Where do you get your inspiration from?
Drifting. I interviewed John Cooper Clarke last week for the documentary I am currently making and he mentioned that the "point of a poet is to be idle." I think just kicking things around and being unknowing leads to great inspiration.
What poem do you read when you feel sad?
Over the summer I was shown the poem Free Union, by Surrealist poet André Breton. It starts "My wife whose hair is a brush fire / whose thoughts are summer lighting..."
What's the greatest love poem of all time?
Lovesong, by Ted Hughes. The idea of love being a ghost, which haunts us all to our bones and dreams without a face. I also think Stag's Leap by Sharon Old is an epic love poem to her ex-husband. A brave and muffled account of love - truly beautiful.
How did the Collection of Contemporary British Love Poetry come about?

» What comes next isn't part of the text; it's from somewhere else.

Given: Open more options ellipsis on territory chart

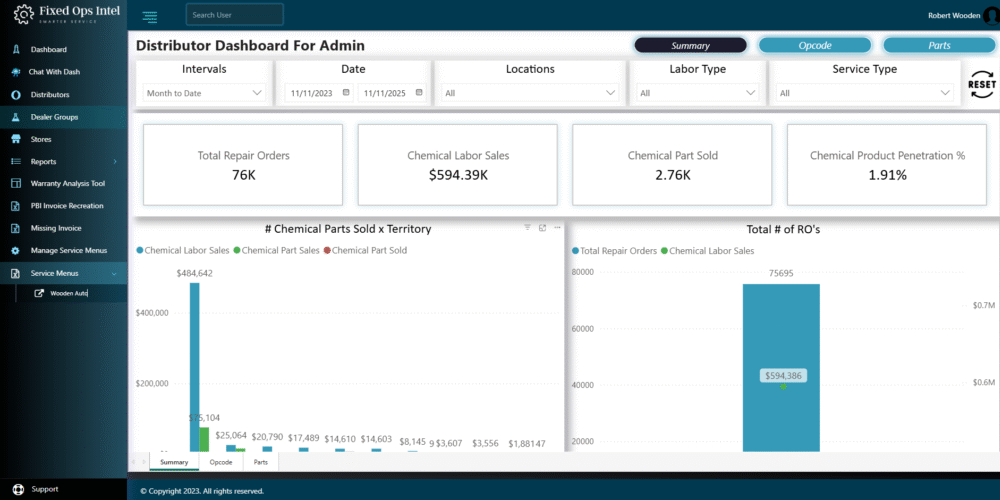Looking at the screenshot, I should [556, 228].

I was performing at various literary festivals last summer. I ended up ranting about wanting to edit a collection of contemporary British love poems at Port Eliot festival to Ewan Venters one night, as I'd noticed there weren't any. I think we should support and promote contemporary poetry, it seems absurd not too.
Tell me a bit about the Save the British Libraries initiative, how you got involved with it and what it means to you?
Growing up I would always use the local library to study and escape, with its kind of gentle safety. Over the past few years I have been deeply saddened by the cuts that are causing some libraries to shut down. I decided I wanted to make a 30-minute documentary about why we should keep the local British library - and offer some solutions. I have had some amazing support from Stephen Fry to William Sieghart.
Tell me a bit about the poetry book you're doing with Robert Montgomery? Do you write together? If so, how did you reconcile your styles of writing, thinking and working?
We started writing together a while ago and decided our styles seemed to compliment each other. The poems all come back round to the idea of being British, the night buses going round the circus squares of London, the left-over mornings of the week, and the BT privatisation.
What advice would you give to aspiring poets?
I would say, you've got to be self-published. I think the internet has helped to make poetry more democratic with an open audience. Also I think poetry exists in many different mediums and it's about finding your authentic voice through any one of them.
Do you use the publicity you get from being a model to promote your poetry or do you see both modelling and writing poetry as part of the same creative outlet?
I think fashion, like art and music, are connected to statements. I think you should use all forms of creativity to say something and connect them as much as possible because it challenges the medium.
What are you working on at the moment?
Finishing the documentary. I am about to go up to Scotland to film the first library built in Britain by Scottish miners. Libraries are like churches for people, in all seasons of hell.